What lines below include the string "accomplish"? Pick them out and copy them.

Stored data entries
· · · · ·

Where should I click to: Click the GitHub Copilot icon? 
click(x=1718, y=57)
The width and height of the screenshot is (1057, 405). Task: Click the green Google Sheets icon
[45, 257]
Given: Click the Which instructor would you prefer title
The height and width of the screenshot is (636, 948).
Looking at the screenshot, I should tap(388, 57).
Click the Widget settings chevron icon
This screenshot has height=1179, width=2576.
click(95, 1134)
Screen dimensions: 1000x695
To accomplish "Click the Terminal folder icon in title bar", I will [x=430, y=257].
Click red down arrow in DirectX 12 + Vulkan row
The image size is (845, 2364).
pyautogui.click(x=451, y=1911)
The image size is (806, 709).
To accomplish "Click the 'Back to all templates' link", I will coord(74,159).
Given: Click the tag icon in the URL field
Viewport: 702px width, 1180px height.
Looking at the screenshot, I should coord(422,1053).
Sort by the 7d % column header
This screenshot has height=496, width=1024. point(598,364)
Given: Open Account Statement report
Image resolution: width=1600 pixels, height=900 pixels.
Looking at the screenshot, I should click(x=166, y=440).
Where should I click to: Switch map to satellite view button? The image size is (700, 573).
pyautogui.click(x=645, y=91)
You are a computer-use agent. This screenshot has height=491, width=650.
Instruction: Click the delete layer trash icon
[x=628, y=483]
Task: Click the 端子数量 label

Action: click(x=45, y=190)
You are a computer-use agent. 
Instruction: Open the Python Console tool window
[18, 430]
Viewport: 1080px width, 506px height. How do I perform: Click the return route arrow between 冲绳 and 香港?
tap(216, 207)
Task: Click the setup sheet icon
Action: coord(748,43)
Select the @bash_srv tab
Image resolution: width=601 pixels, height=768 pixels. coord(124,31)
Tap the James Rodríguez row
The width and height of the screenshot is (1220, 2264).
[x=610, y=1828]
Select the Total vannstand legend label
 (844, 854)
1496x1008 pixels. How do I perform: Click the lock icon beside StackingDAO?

· · · · ·

§ OUTPUT OF THE EXERCISE:
To accomplish "Click the Terminal folder icon in title bar", I will [x=430, y=257].
To accomplish "Click the 'Back to all templates' link", I will coord(74,159).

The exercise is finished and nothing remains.